As an article published by Abrahm Lustgarten in ProPublica reveals, "methane, the primary component of natural gas and among the more potent greenhouse gases, has far more of an effect on climate change than carbon dioxide." Rather than view gas as an end product, it's entire lifestyle from extraction to transport to production to use needs to be considered for emissions, environmental damage, health risk, and costs. A ProPublica analysis details why the climate benefits of natural gas may be overstated.

I've been covering this issue on HuffPost since 2009, and the following three links cover a range of issues, including addressing safety issues, and shifting both burden of proof, and the responsibility for addressing damage from communities and individuals to the industry:

Leading engineer and consultant to industry on what states need to do to regulate and provide oversight.

My current blog on Mark Ruffalo and Josh Fox visit to Washington with an overview of recommendations to the president and Congress.

Complete text of recommendations proffered by Josh Fox.

Those who envisage a clean future with gas would do well to assess the gas and oil industry's readiness to cooperate. The gas and oil industry has thus far resisted any regulations that would cut into the bottom line. Instead it blankets itself in PR spin, rather than redress the range of problems detailed above.

If informed by "he said" vs. "she said" reporting, one might believe certain media reports, ranging from 60 Minutes to the New York Times, in which industry regularly proclaims horizontal hydraulic fracturing 'safe,' citing decades of problem-free use.

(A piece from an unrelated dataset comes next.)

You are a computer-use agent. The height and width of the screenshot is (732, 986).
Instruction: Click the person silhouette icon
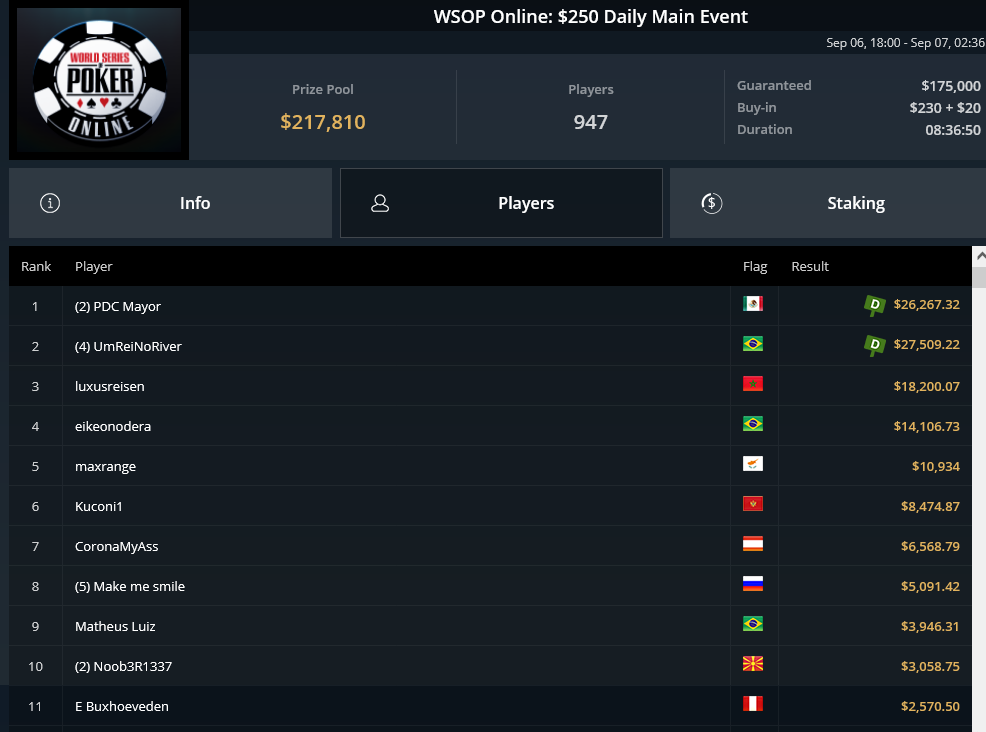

However the current process, deploying more than 500 toxic chemicals, is relatively recent, brought into wide use, only following the passage of the 2005 Energy Bill, with the Halliburton Loophole, which exempted this process from EPA oversight. Therefore the "decades of safe use" contention confuses apples with oranges by referring to a different form of drilling.

Another example of industry compliance: Ignoring permit requirements for the use of diesel fuel in fracking fluids, companies injected millions of gallons of diesel fuel to frack sites in 19 states.

In Pennsylvania, where fracking has preceded unimpeded, the state homeland security department violated first amendment rights by putting on a terrorist "watch list" homeowners who attended public meetings, or who went to see the film, Gasland. More on that.

When Gasland was nominated for the Academy Award, Energy in Depth, a purported Mom and Pop group wrote the Academy to debunk the film. As detailed in a current Huffington blog, Energy in Depth is a gas and oil industry front organization. Josh Fox provides point by point responses to their critique here.

With fracking given carte blanche in Pennsylvania, residents in the neighboring state of New York (where companies now press to begin drilling) can readily see that the health, environmental, and economic risks don't end with the film's depictions. Spills, explosions, and illegal dumping of hazardous, radio-active waste are nearly routine occurrences, with more accounts of oversight, and harm than one blog or one film could detail.

Currently at risk are approximately 15 million Americans in both rural and major urban areas whose water supply comes from the Delaware River, named the "most endangered river" by American Rivers. The drilling of test wells in the river basin is slated to begin there shortly. More background here.

Given the current legislative environment, which acts within a context of influence by involved industries, in proposing gas as a solution, environmentally aware citizens and groups must ask: What's the feasibility of putting into place the necessary studies and other safety measures?

Up until now, the gas companies have externalized their costs, and covered there tracks with PR. Is there sufficient leverage to persuade them to change? Coal is unsustainable. But let's not solve one problem and create another. If any group proposing gas as a solution to the coal has the leverage to bring these industries to the table, many people would like to know about it.